Posted on 06 April 2015 by

Several fire department training sessions were held at Tusculum College in late March and early April, prior to the removal of two former residences on the campus. The buildings are being removed to make room for the planned construction of the Ronald H. and Verna June Meen Center for Science and Math.

The training will be offered through a partnership between Tusculum College and the Tusculum and Greeneville fire departments and will be offered to other municipal and county fire departments, volunteer fire departments in the region and to the Northeast Tennessee Fire Training recruit class.

The buildings slated for removal are the Dean Reed and McClain homes formerly used for student housing, said David Martin, director of facilities at Tusculum College. A smaller outbuilding located near the McClain home will be removed and relocated, he added.

According to Marty Shelton, fire chief of the Tusculum Fire Department, several training sessions were held at the buildings between March 17 and the first week of April.

“The two structures offer numerous fire departments and regional fire recruits to experience very realistic training related to residential structures,” said Shelton. “The training involved victim search and rescue, and the firefighter safety training included how to properly bail-out of a structure, thermal imaging camera training and numerous other drills.

Greeneville Fire Chief Mark Foulks said that training will conclude by the first week of April to allow for removal of the buildings.

“Training related to new structural firefighting tactics and techniques was emphasized on two of the days and utilized flow path control, fast water and thermal imaging to enhance firefighter safety and improved fire control.”

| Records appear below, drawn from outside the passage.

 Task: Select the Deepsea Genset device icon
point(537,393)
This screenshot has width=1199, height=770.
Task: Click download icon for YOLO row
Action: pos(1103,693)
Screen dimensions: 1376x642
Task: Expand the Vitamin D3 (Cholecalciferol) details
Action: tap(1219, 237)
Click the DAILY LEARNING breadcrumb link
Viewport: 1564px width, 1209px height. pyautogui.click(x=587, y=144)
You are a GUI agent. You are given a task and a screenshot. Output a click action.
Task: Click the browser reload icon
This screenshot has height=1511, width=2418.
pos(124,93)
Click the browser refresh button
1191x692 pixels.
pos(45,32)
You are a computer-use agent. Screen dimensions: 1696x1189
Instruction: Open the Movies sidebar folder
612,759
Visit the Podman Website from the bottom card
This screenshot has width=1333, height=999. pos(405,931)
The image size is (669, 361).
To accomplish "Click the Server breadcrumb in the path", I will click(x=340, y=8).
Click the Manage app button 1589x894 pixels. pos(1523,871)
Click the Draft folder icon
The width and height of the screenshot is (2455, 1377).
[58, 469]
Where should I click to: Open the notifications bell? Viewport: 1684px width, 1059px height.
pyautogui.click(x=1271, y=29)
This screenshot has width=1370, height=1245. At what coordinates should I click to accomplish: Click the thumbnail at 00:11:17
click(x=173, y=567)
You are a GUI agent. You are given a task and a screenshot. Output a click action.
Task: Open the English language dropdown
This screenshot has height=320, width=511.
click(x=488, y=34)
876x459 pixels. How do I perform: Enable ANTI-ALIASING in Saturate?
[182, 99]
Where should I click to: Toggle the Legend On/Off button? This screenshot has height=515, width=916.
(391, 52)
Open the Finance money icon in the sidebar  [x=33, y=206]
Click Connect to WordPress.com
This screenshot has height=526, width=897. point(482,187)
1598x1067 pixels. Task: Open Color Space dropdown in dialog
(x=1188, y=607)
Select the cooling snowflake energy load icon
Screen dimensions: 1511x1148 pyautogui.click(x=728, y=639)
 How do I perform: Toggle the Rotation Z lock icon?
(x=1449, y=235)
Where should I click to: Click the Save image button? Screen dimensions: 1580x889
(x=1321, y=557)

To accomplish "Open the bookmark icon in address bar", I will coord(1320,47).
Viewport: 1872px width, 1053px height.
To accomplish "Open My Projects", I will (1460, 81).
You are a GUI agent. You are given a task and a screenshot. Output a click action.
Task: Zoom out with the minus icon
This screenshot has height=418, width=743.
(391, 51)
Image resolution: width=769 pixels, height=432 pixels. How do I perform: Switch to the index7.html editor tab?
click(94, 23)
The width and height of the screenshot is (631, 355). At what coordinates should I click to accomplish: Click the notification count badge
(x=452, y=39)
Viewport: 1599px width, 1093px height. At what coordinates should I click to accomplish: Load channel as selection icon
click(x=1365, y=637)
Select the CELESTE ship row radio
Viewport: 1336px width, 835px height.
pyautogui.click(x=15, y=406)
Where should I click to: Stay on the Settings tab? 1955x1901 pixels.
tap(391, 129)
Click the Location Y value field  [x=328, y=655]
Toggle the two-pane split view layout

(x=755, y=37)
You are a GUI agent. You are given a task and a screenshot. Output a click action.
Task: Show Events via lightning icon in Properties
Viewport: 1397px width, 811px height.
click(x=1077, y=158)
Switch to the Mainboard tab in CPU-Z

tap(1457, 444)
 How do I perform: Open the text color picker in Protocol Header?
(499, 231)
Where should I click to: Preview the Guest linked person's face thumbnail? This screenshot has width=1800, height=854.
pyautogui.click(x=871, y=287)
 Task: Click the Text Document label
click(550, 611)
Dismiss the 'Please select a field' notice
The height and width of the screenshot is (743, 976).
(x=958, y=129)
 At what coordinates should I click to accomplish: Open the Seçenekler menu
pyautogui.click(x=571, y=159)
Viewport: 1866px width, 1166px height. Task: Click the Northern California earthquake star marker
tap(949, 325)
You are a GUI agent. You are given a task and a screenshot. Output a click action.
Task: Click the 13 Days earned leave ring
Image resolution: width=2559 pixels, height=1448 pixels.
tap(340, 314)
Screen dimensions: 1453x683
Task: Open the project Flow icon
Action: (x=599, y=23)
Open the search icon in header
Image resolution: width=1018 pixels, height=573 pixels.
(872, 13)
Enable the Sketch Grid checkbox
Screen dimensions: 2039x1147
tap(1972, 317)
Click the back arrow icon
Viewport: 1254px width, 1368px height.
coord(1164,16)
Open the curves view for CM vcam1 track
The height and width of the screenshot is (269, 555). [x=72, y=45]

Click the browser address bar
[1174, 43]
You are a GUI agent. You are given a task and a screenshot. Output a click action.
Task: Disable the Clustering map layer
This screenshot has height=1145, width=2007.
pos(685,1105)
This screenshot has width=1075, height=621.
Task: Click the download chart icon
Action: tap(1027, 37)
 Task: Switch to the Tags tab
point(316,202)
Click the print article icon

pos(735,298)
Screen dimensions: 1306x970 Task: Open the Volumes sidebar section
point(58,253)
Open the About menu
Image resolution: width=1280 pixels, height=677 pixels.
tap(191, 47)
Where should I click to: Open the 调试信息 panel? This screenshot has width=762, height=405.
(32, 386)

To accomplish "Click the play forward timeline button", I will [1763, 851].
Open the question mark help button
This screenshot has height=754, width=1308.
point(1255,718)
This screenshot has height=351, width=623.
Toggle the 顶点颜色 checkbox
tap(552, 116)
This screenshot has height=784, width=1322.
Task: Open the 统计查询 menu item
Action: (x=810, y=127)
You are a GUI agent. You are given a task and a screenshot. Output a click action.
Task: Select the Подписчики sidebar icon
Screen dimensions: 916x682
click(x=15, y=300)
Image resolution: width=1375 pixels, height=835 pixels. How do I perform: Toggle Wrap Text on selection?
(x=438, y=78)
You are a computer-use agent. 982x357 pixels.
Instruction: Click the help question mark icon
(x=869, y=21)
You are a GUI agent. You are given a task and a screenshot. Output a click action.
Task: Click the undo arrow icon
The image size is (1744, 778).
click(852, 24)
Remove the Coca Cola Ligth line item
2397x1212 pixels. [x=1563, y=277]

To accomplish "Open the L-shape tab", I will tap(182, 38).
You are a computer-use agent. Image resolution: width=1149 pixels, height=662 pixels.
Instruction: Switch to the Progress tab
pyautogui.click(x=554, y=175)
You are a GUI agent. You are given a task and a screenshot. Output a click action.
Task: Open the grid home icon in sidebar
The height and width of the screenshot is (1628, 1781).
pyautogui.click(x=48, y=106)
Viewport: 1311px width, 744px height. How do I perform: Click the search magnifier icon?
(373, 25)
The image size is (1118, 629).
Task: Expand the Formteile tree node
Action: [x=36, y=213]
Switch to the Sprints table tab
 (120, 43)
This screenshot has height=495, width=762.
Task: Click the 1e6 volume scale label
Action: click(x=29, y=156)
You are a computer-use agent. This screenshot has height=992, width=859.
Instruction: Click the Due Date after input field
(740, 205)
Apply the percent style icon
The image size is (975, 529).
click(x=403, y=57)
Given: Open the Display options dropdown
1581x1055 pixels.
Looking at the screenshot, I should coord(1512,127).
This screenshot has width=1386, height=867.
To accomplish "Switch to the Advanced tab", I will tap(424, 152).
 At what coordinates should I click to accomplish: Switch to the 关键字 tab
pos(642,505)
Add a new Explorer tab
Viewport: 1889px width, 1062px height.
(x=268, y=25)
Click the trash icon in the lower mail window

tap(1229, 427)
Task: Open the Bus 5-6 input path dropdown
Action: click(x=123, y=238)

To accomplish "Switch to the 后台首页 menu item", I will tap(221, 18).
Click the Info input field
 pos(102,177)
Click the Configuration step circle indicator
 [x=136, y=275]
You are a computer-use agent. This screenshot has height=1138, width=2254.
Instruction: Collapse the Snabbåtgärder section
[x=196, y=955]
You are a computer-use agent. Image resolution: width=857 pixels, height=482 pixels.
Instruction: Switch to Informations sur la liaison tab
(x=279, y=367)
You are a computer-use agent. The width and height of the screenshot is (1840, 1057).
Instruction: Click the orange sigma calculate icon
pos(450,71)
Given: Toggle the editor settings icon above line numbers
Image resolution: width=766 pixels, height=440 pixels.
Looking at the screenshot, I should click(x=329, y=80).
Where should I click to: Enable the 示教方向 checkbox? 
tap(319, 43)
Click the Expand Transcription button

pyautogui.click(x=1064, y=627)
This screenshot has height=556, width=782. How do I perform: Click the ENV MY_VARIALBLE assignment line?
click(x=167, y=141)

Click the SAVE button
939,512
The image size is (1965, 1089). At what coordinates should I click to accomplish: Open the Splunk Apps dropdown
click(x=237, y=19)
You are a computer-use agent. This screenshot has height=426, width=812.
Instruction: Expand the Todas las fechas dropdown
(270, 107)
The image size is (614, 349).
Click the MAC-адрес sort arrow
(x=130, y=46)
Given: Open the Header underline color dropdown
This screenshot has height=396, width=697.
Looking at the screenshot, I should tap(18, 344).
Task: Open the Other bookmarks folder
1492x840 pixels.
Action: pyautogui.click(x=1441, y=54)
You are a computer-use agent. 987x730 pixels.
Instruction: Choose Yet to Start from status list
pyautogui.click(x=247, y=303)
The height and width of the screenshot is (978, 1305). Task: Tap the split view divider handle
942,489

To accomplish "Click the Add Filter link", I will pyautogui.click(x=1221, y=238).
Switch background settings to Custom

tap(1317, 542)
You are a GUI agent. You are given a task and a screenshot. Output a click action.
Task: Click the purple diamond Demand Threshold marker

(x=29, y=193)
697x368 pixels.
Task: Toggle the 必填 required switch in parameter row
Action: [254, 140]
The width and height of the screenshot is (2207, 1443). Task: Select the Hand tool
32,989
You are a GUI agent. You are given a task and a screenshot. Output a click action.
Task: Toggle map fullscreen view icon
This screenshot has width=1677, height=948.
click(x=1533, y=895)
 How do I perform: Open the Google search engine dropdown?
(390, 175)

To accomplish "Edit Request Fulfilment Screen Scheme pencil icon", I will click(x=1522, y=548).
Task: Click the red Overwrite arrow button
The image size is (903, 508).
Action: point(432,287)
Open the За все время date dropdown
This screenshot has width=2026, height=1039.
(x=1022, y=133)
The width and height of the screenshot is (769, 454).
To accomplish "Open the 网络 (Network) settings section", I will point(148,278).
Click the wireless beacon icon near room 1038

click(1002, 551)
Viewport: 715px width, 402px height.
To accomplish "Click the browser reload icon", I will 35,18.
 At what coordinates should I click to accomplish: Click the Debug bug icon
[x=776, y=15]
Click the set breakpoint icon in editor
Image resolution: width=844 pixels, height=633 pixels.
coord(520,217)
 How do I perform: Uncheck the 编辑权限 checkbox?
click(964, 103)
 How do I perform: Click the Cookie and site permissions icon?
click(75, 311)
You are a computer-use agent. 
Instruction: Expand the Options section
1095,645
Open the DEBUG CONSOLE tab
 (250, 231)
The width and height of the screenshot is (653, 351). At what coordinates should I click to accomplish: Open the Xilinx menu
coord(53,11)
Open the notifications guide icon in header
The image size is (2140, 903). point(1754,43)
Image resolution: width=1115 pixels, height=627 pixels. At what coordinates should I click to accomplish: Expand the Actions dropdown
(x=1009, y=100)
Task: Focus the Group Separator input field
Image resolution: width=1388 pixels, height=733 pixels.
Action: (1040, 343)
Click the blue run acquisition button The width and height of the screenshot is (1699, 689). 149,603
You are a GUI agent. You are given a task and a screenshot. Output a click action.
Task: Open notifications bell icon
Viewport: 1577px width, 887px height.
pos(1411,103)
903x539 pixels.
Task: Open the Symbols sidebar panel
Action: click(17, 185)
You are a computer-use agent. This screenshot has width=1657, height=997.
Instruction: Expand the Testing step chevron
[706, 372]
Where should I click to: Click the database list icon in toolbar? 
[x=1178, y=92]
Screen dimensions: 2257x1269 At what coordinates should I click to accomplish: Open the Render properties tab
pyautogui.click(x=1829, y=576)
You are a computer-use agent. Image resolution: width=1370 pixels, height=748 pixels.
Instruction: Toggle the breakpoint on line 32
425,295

He added that the training was very similar to training that was conducted last September in a structure owned by the Town of Greeneville, and these types of training are important to the implementation of the new tactics.

He also expressed appreciation to the Oak Ridge Fire Department for providing temperature monitoring and other support for this training.

“The partnership with the Tusculum and Greeneville fire departments allows us to provide valuable training opportunities for firefighters and provides a way for the loss of these two buildings to serve an important purpose,” said Dr. Nancy B. Moody, president of Tusculum College. “This is another step forward toward the construction of our new science and math facility that will be a signature building along the Erwin Highway.”